Menjelang akhir tahun 2024, perluasan luar biasa BRICS menjadi salah satu peristiwa geopolitik terbesar tahun ini. BRICS telah menjadi perhatian dalam politik dunia sejak pertengahan 2000-an. Namun, tahun ini, kebangkitan blok ini menjadi lebih nyata, menjanjikan tatanan dunia multipolar dan adil.
Perkembangan ini dipicu oleh peningkatan jumlah anggota, basis mitra dan kerjasama, dan pengikut global yang belum pernah terjadi sebelumnya. Secara signifikan, kebangkitan BRICS tahun ini mempercepat penurunan dominasi kelompok G7 yang dipimpin AS dalam politik dunia.
Bagi beberapa yang mungkin melewatkan perubahan besar ini karena teralihkan oleh berita lain – seperti Gaza, Ukraina, pemilu AS, dan Suriah – tahun 2024 menjadi tahun penting bagi BRICS. Berbagai peristiwa sepanjang tahun menunjukkan bahwa tatanan hegemoni dunia akhirnya mulai bergeser menuju lanskap geopolitik yang lebih seimbang. Tahun ini mungkin menandai akhir dari kecenderungan imperialistik yang dilakukan oleh sekelompok kecil negara Barat yang dipimpin oleh AS.

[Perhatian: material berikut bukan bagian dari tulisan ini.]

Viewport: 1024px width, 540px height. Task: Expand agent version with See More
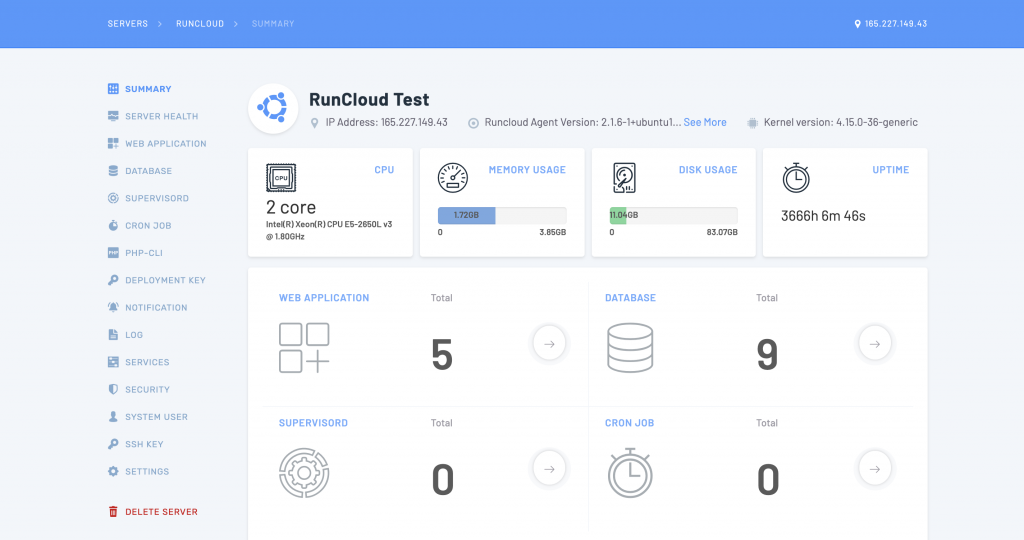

Tahun ini juga membuka jalan bagi pemerintahan global yang lebih terbuka, adil, dan setara, blok yang dipimpin secara demokratis oleh Brasil, Rusia, India, Tiongkok, Afrika Selatan – anggota jajaran awal BRICS – bersama anggota baru dan negara mitra blok ini.
Antusiasme terhadap BRICS
Melihat garis waktu peristiwa, sangat jelas mengapa tahun 2024 menjadi titik balik dalam politik dunia. Pada 1 Januari, empat negara baru – Mesir, UEA, Iran, dan Ethiopia – secara resmi bergabung dengan BRICS, meningkatkan jumlah anggota dari lima menjadi sembilan.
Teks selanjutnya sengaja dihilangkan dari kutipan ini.